I do not think we would be friends with John.  We live a world of creature comforts and John was a man driven to cut through the niceties to speak pointedly of Him who was to come.  John wears shocking clothing even for the time in which he lived and he came with a shocking message: The Kingdom of God is at hand.

John was not a man of pleasantries and his voice sounds brash to our ears even more than it did so long ago.  John will not waste our time with casual talk but cuts to the core.  He worries little about our feelings and less about our comfort.  God is coming and that is all we need to know.  Repent is his message and believe for God is fulfilling His ancient promise now.  Pay attention or the saving moment will pass you by.  No wonder John had enemies.  It is blunt truth often deemed to pleasant for a people accustomed to the lies of sin.

Now to be sure, John is not simply a fire and brimstone preacher.  For he calls us not to the Law and to a repentance born of human deeds of righteousness.  John is a preacher of the Gospel.  The Kingdom of heaven is at hand.  God is coming.  God will deliver His people.  God is acting to keep His promise.  The wilderness echoes with the some of a promise enfleshed in the One who was and who now is.  Pay attention.  The day of salvation is here.

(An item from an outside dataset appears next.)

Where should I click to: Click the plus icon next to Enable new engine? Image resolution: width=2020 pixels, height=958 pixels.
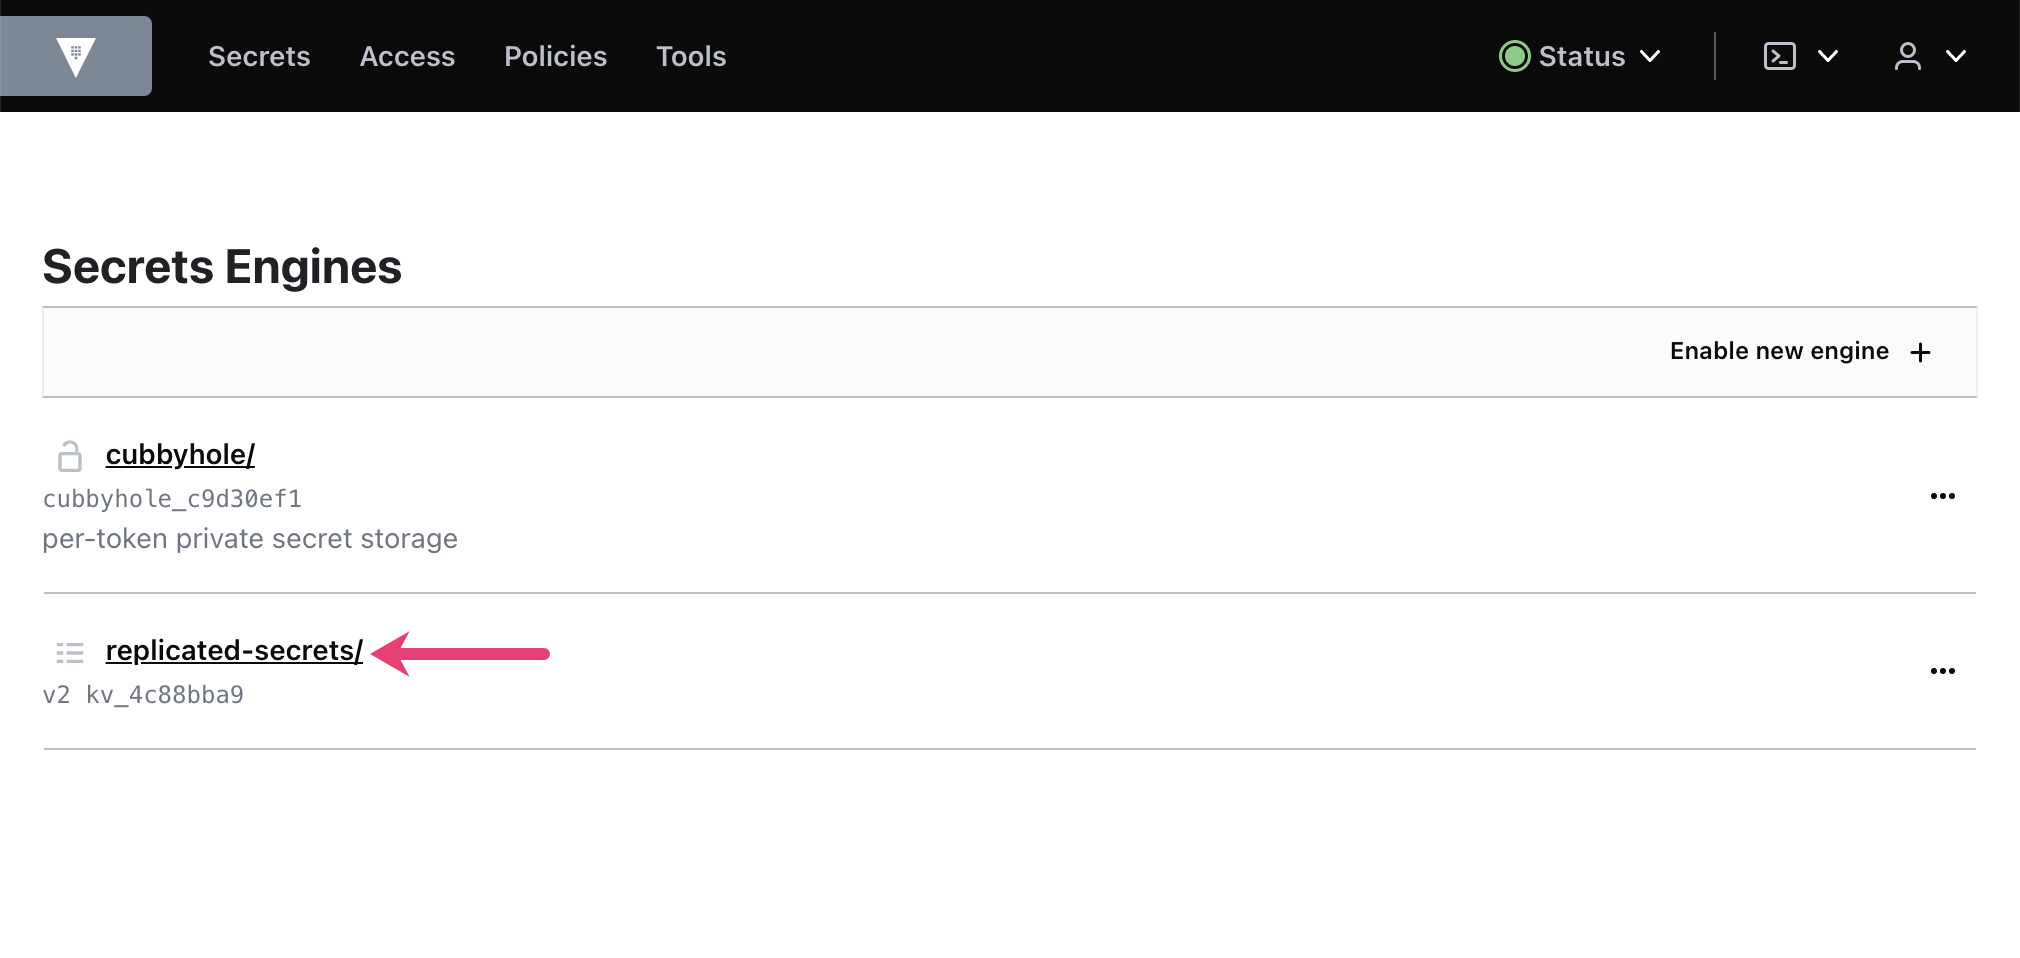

You, child, will be called the prophet of the Most High; for you will go before the Lord to prepare his ways, to give knowledge of salvation to his people in the forgiveness of their sins, because of the tender mercy of our God,  whereby the sunrise shall visit us from on high to give light to those who sit in darkness and in the shadow of death,  to guide our feet into the way of peace.  So sang Zechariah when he got his voice back.  John was not to fit in but to stand out and in standing out to point not to Himself but to Jesus. 

God raised up a prophet to go before His Son, to prepare His way, to give knowledge of salvation to His people, by the forgiveness of their sins, all because of the tender mercy of God and not out of His desire to condemn us.  We who sit in darkness and in the shadow of death have been brought to the light of life.  What is left for us except to repent, believe, and rejoice.  Yes, and one more thing.  For we are not called not to fit in but to stand out, pointing not to our righteousness but the righteousness of Christ we wear by baptism, and to speak, not the voice of condemnation or fear, but of hope.  Repent, for the Kingdom of God is here!